Il primo è che di fronte a una realtà impossibile, bisogna spingersi e cercare altre soluzioni, guardare oltre ogni limite. Il secondo è che la stessa politica deve spingersi a cercare soluzioni alternative, innovative, che tengano conto dei significati della rivoluzione siriana. I giochi politici russi ad Astana, Ginevra e in altre sedi, hanno sinora cercato solo di riabilitare il regime nonostante il genocidio, aggirando la necessità di una soluzione etica e giusta, basata su una pace sostenibile, in modo da prevenire che una grande guerra esploda a ogni nuova generazione.
Quanti sono e quali sono i nemici della giustizia, della pace e della democrazia in Siria?
Molti e potenti. Il primo è il regime dinastico e i suoi protettori, la Russia e l’Iran; in secondo luogo, ci sono le potenze straniere che occupano le terre siriane, come gli Usa e la Turchia, e prima di tutto Israele, che si comporta come una potenza coloniale con armi nucleari.
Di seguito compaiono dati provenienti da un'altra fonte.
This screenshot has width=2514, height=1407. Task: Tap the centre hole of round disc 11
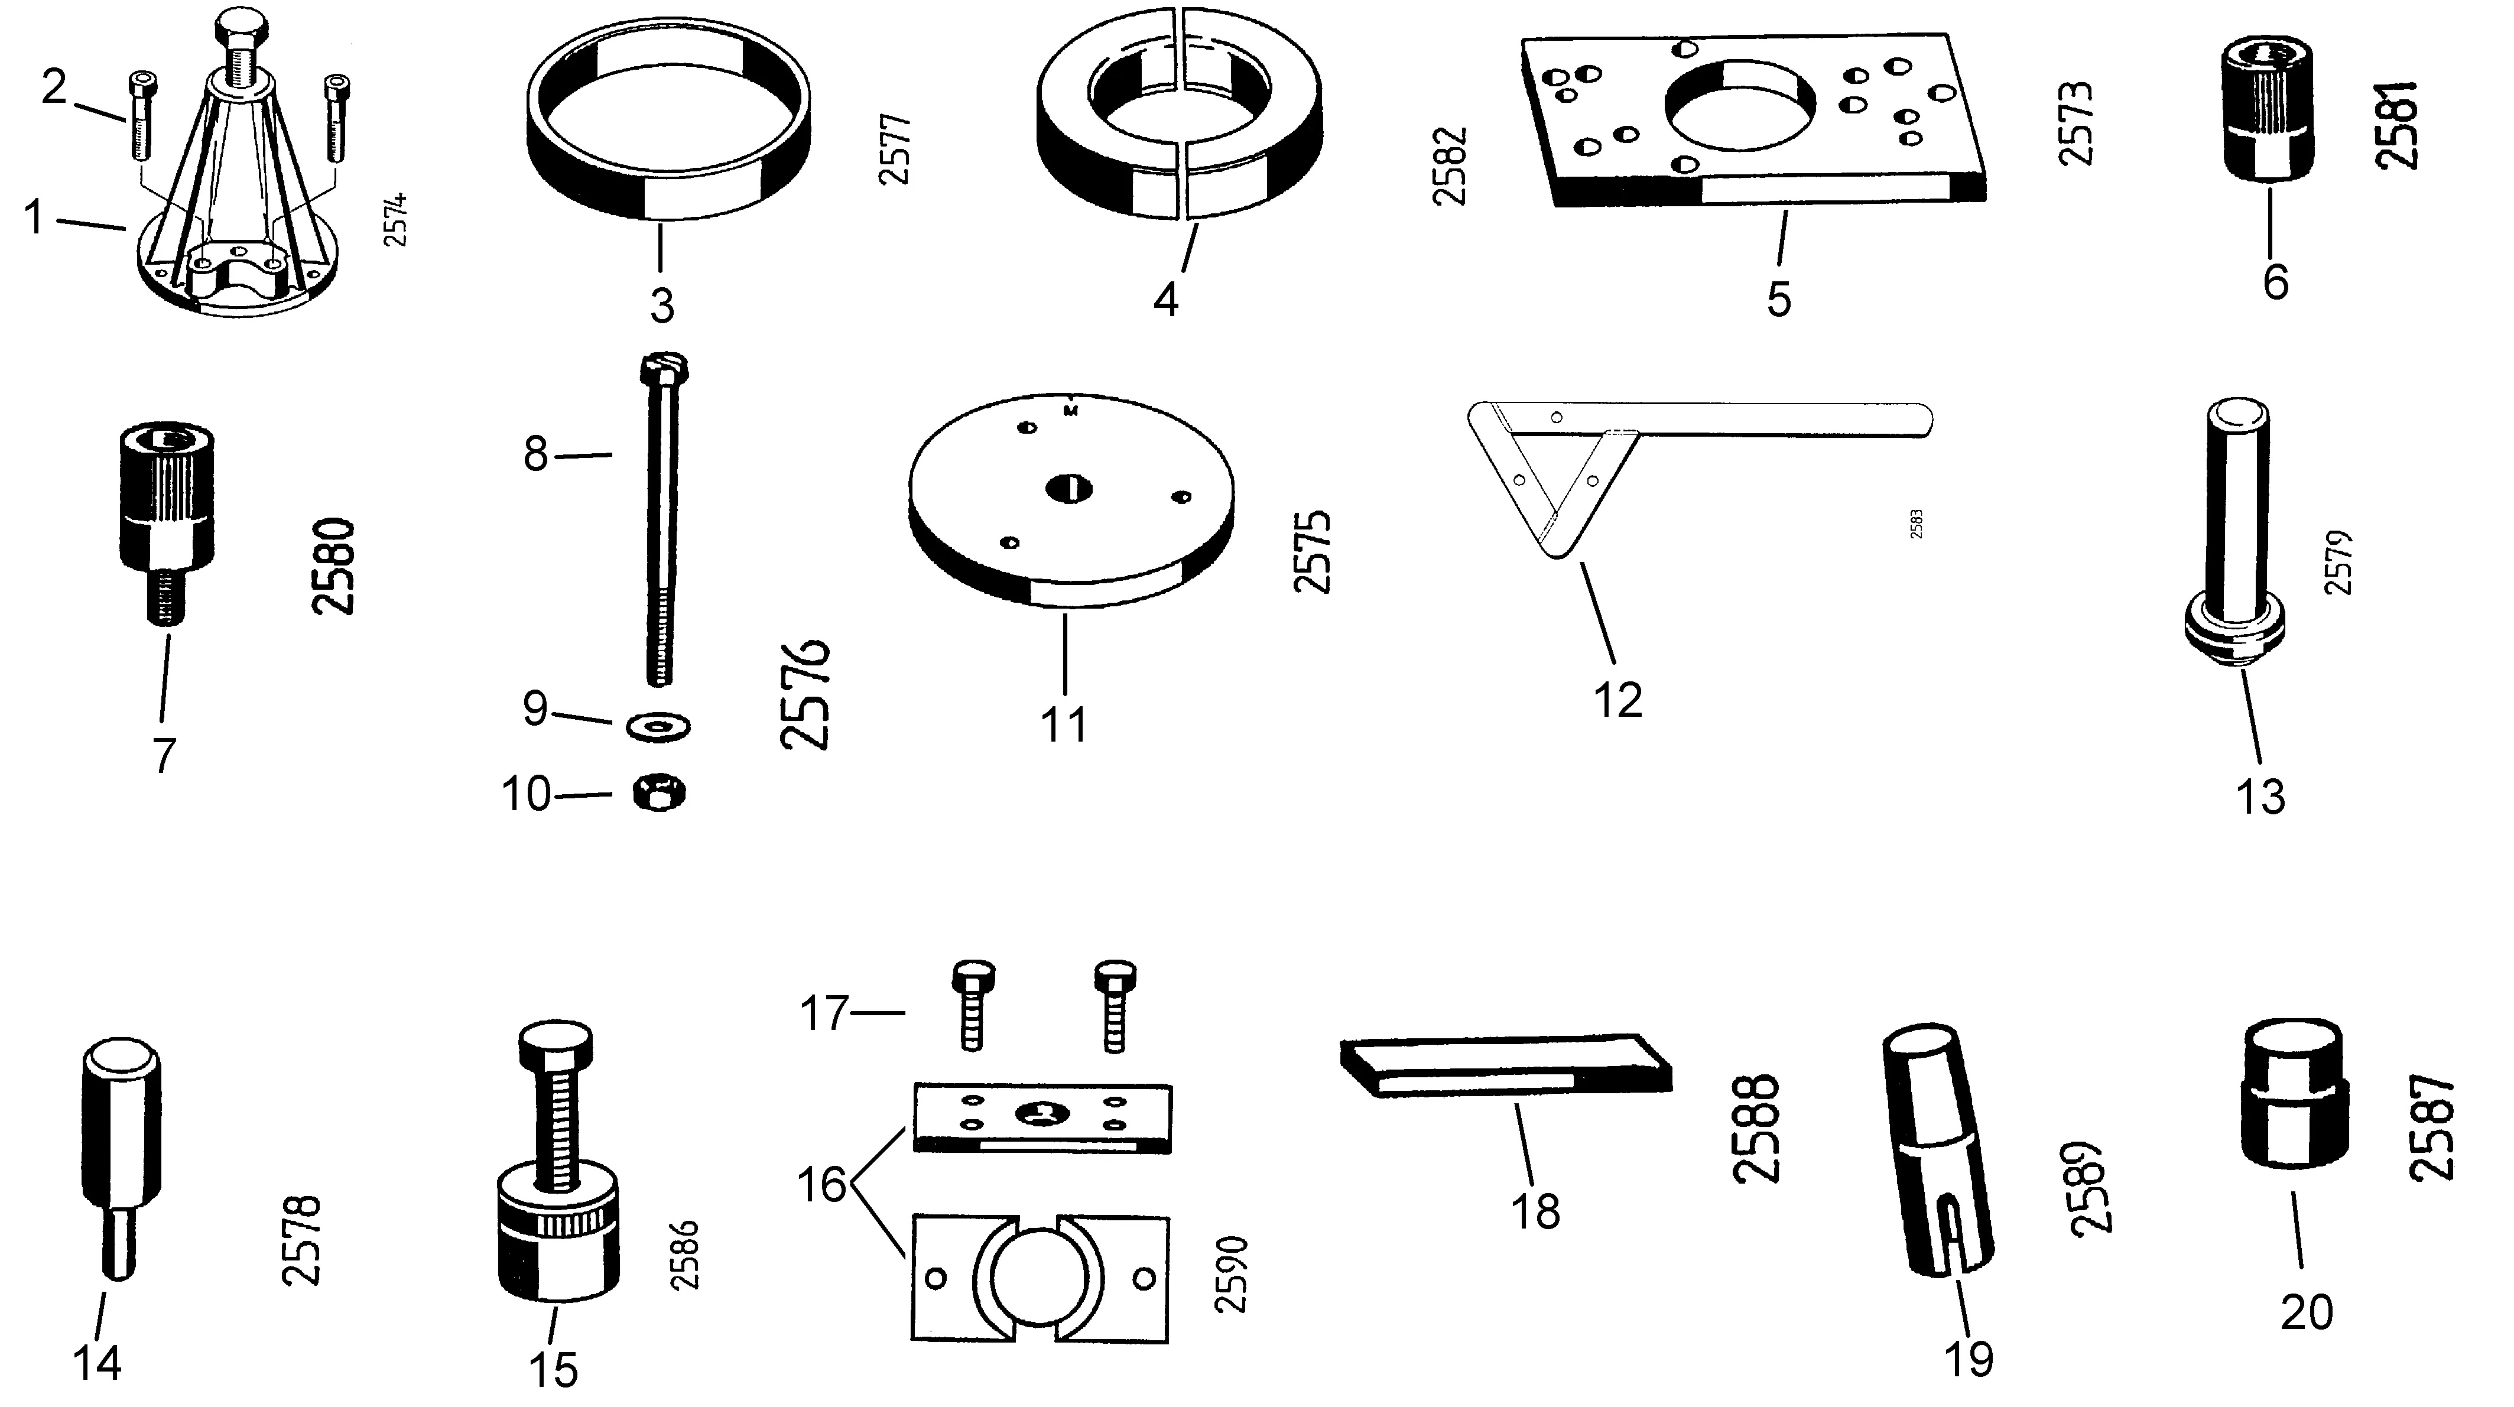(1070, 488)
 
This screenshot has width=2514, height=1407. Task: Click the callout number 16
(821, 1185)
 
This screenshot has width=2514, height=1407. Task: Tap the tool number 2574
(395, 220)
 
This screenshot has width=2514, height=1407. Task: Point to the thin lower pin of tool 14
(120, 1246)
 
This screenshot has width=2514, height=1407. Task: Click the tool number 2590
(1233, 1274)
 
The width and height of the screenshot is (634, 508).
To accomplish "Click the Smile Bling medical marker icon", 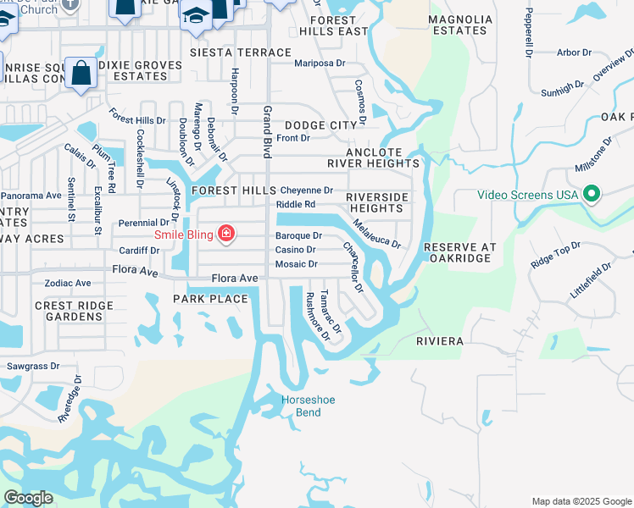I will click(226, 233).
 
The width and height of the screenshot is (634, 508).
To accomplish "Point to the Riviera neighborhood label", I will click(439, 341).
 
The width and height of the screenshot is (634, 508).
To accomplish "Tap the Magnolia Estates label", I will click(459, 25).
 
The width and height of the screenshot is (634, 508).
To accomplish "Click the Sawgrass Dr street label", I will click(33, 367).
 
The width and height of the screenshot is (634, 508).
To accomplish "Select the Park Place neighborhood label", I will click(210, 299).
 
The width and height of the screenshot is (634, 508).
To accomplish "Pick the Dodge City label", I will click(321, 125).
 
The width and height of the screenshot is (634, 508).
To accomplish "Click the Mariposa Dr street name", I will click(320, 63).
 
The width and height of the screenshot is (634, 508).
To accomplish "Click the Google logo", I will click(27, 498).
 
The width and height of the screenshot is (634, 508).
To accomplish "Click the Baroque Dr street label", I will click(298, 235).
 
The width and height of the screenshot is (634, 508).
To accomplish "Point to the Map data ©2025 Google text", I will click(581, 501).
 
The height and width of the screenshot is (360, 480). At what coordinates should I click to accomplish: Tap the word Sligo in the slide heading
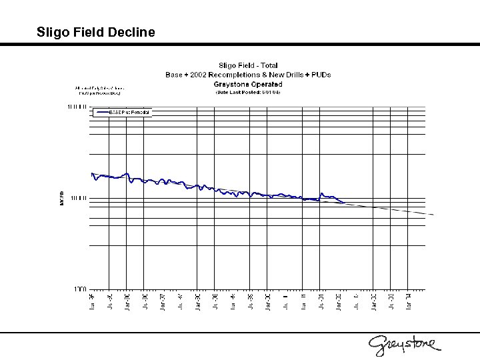(x=52, y=31)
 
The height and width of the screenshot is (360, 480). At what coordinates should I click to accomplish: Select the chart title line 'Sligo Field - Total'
(x=248, y=65)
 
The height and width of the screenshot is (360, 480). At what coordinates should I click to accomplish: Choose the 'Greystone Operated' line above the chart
(x=248, y=84)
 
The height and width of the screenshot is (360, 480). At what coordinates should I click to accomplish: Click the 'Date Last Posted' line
(x=248, y=93)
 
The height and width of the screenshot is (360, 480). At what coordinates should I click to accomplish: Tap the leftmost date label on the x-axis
(x=93, y=302)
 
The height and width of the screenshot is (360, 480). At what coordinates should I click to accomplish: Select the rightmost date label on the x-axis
(x=409, y=302)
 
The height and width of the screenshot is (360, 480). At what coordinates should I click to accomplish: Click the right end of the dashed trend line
(x=433, y=215)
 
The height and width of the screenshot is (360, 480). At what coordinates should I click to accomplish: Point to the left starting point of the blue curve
(x=92, y=173)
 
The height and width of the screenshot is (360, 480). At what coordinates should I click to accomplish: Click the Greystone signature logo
(x=404, y=344)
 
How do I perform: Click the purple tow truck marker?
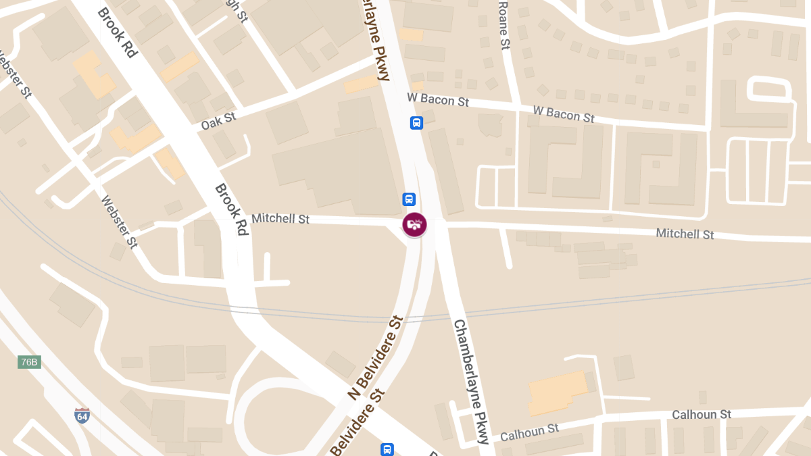(x=414, y=224)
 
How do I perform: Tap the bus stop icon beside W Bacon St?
(x=417, y=123)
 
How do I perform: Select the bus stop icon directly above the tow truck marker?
(x=409, y=199)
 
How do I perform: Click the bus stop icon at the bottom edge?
(x=387, y=449)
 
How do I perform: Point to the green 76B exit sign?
(x=29, y=362)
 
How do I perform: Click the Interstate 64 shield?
(x=82, y=415)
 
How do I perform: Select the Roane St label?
(x=503, y=26)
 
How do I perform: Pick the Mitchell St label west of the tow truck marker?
(x=280, y=219)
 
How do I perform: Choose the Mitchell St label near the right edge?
(x=685, y=234)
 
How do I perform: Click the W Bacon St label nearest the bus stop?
(x=438, y=99)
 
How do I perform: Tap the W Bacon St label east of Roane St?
(x=564, y=113)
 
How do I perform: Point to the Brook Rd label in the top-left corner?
(x=118, y=32)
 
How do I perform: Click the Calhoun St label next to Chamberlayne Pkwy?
(x=530, y=432)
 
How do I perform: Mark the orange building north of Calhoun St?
(x=558, y=392)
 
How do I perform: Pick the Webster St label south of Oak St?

In terzo luogo, gli islamisti, in particolare i salafiti, che esprimono il rifiuto della democrazia e il rifiuto di garantire giustizia e pace con il loro dominio.
Alla fine, abbiamo una triade di forze di discriminazione e tirannia, le cui interazioni sono modellate da quello che chiamo ordine mediorientale: i Paesi della tirannia che governano nei nostri Paesi, i poteri di controllo internazionale, inclusa la Russia, e l’assolutismo islamico, quelli che vogliono stabilire un’autorità religiosa senza restrizioni. Pertanto, la nostra lotta è complessa e radicale e non abbiamo partner tra le altre nazioni (a differenza del regime e degli islamisti). Siamo il proletariato politico del mondo e la nostra emancipazione è il più grande servizio alla lotta per la libertà e la pace nel mondo stesso.
Secondo lei, perché la tragedia siriana non ha scaldato i cuori dell’opinione pubblica mondiale? Perché la comunità internazionale ha permesso questo genocidio?
La struttura del mondo oggi è simile a quella della Siria sotto il regime di Assad: senza un’alternativa. È come se il mondo ruotasse su se stesso, in un presente eterno e stagnante e mancasse di una visione o di un progetto per rinnovare la sua giovinezza. Il mondo di oggi è conservatore, non un paladino della libertà e dell’uguaglianza, anche se le forze che lo influenzano amano dare questa impressione di se stesse. La democrazia è in crisi in Occidente e altrove, e la destra nazionalista e populista è in crescita. Questo mondo che ha adottato la guerra contro il terrorismo come una grande narrativa e ha identificato il terrorismo come il principale male politico, non riconosce i genocidi, al contrario, copre con la presunta lotta contro il terrorismo, i genocidi stessi e crea personaggi del calibro di Bashar al Assad, Putin e il regime degli ayatollah a Teheran quali partner di questa guerra senza fine, che mette sempre l’importanza delle questioni di sicurezza al di sopra delle questioni della politica e del diritto.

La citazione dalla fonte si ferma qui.